■ **Supplied records**
- - -

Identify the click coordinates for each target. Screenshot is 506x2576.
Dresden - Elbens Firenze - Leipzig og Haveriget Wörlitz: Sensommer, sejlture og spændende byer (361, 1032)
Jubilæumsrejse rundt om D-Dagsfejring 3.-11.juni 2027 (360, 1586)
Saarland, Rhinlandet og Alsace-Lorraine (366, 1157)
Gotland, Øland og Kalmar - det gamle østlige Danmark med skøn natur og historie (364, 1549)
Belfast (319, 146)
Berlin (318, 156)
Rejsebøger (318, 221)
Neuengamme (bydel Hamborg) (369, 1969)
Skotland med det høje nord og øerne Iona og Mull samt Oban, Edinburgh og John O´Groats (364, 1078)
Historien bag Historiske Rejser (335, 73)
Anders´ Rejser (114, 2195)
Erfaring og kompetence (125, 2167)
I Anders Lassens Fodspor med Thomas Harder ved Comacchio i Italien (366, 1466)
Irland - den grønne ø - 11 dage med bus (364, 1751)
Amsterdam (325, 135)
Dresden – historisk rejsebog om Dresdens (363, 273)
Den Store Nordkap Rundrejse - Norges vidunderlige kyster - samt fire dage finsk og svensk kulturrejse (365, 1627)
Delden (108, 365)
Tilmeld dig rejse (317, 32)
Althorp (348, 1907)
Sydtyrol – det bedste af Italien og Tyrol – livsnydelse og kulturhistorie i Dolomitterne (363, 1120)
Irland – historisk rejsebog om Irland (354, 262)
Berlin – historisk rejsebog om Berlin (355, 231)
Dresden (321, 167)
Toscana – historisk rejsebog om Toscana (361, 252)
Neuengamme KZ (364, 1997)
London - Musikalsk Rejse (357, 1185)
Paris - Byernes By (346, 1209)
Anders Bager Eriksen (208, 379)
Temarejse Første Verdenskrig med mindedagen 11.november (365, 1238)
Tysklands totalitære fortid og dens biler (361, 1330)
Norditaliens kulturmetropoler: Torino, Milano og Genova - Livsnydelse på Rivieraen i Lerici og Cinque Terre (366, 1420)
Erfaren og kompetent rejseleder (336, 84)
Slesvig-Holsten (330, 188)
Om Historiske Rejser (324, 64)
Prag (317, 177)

- - -

■ **What you will do**
Every line above that includes the word "Dresden" must appear in the answer.

■ **Solution for this task**
Dresden - Elbens Firenze - Leipzig og Haveriget Wörlitz: Sensommer, sejlture og spændende byer (361, 1032)
Dresden – historisk rejsebog om Dresdens (363, 273)
Dresden (321, 167)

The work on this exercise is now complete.